[Opening INPUT MATERIAL section]

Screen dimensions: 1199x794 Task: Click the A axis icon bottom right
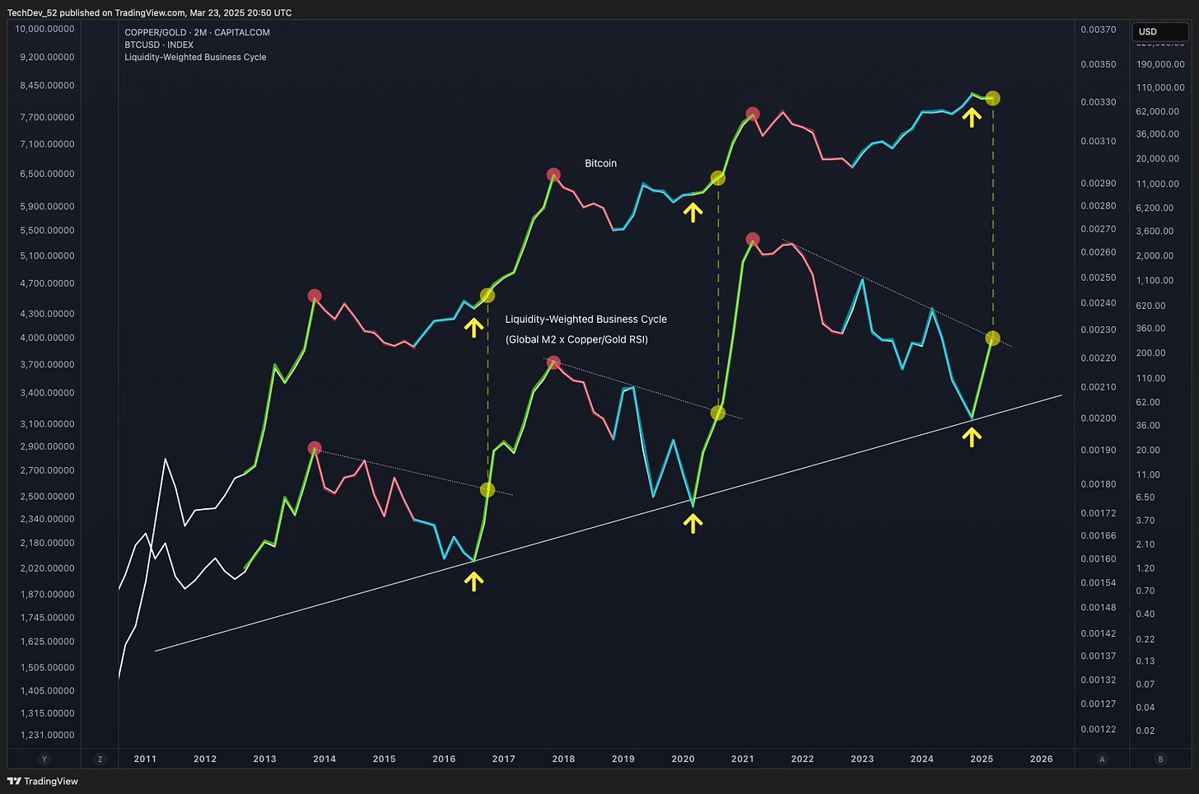click(1102, 759)
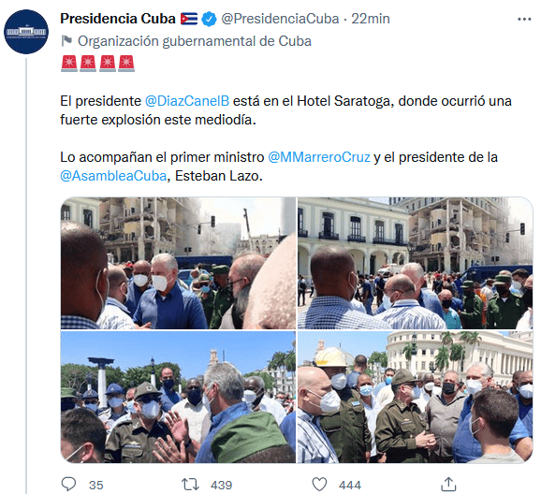541x494 pixels.
Task: Click the 22min timestamp
Action: (x=371, y=19)
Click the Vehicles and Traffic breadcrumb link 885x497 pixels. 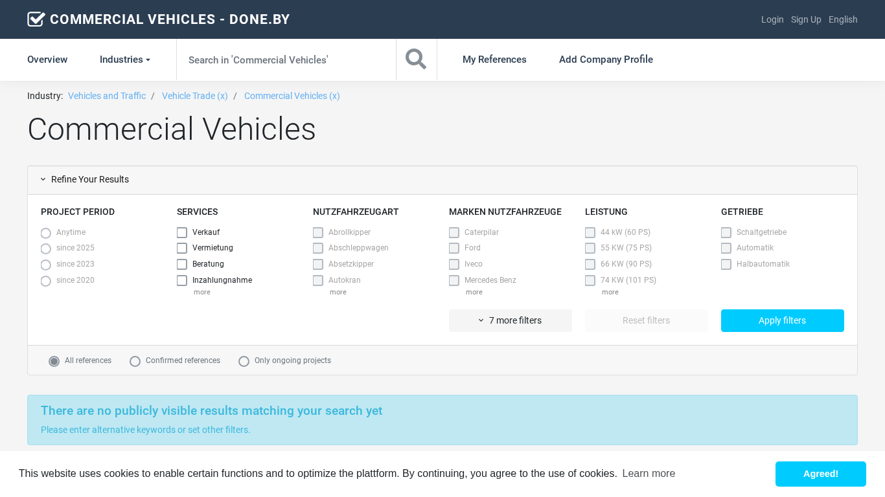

[Closing INPUT MATERIAL section]

All of the data must be repeated exactly, except for the pictures.

Screen dimensions: 1199x794 Task: Click the A axis icon bottom right
click(1102, 759)
541x494 pixels.
Task: Click the 22min timestamp
Action: (x=371, y=19)
Click the Vehicles and Traffic breadcrumb link 885x497 pixels. 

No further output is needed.